Del Rey does very little on the track and her lone verse is short without saying much. The song sees both characters talking about troubles in their life but I would have liked to have seen them tell a story as a couple to at least give some reply to the over confident and sometimes plain selfishness that The Weeknd has shown us to be his views towards women.
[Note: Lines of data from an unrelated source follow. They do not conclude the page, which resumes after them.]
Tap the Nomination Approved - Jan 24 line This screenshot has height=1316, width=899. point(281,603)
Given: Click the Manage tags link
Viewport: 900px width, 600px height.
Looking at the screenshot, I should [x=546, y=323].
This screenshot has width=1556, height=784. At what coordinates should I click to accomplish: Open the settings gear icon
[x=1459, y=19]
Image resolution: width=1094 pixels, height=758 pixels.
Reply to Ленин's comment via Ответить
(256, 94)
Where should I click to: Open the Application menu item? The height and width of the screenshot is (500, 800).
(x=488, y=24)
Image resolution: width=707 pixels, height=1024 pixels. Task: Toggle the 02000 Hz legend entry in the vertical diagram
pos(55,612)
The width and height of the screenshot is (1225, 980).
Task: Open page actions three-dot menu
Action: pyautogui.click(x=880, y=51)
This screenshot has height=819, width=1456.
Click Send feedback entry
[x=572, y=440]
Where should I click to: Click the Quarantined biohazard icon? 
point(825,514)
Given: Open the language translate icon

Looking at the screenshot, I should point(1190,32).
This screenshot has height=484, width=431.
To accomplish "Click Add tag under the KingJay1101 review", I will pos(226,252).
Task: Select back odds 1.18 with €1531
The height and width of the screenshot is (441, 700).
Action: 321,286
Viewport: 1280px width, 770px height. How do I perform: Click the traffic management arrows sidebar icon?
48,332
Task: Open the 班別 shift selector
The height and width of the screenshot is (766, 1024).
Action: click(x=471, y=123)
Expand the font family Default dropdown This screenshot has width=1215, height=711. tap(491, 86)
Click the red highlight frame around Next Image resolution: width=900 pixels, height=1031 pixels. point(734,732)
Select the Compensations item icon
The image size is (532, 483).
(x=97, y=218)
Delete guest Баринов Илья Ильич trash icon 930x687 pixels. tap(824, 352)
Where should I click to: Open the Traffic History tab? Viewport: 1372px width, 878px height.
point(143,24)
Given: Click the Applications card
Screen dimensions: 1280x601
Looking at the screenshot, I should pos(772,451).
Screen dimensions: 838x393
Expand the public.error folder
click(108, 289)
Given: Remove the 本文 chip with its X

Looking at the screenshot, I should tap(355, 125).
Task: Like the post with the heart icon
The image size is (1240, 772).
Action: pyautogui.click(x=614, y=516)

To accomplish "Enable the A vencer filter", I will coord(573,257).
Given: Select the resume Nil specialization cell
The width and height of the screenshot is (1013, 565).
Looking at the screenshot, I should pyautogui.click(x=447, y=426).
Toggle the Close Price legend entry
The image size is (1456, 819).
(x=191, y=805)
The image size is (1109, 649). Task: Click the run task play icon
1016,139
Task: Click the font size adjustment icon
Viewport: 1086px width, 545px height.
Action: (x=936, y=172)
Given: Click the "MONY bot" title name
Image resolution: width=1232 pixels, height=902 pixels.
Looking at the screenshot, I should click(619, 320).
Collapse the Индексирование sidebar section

“Angel” is this 80’s soft rock pop production. It’s not quite Prince and sadly Abel’s voice doesn’t really have enough range to make this into anything else but a bit of a borefest. There needed to be a alteration on the range and this is where another R&B artist such as Maxwell would have been able to take this to a different place.

The Weeknd in general has done well to take a sometimes irritaing voice to a place that fits on most of the tracks. Other than “Earned It” I don’t feel his high pitch voice hinders him on any of the tracks.

So the verdict. Did I like it? I did, very much. Is it a nice album? No it is not. It’s full of questionable lyrics but at the same time they are fascinating.

This is not a run of the mill R&B album. There are no club bangers. There are not any straight up soul songs. This is pure alternative R&B. I cannot determine whether Able is being honest or simply playing up to a character that he has created or once was.

The battle between fame and what he was previously doing seems to be there even if I haven’t ever listened to any of his previous stuff.

“Beauty Beyond The Madness” is morbid, at times abhorrent but so very compelling.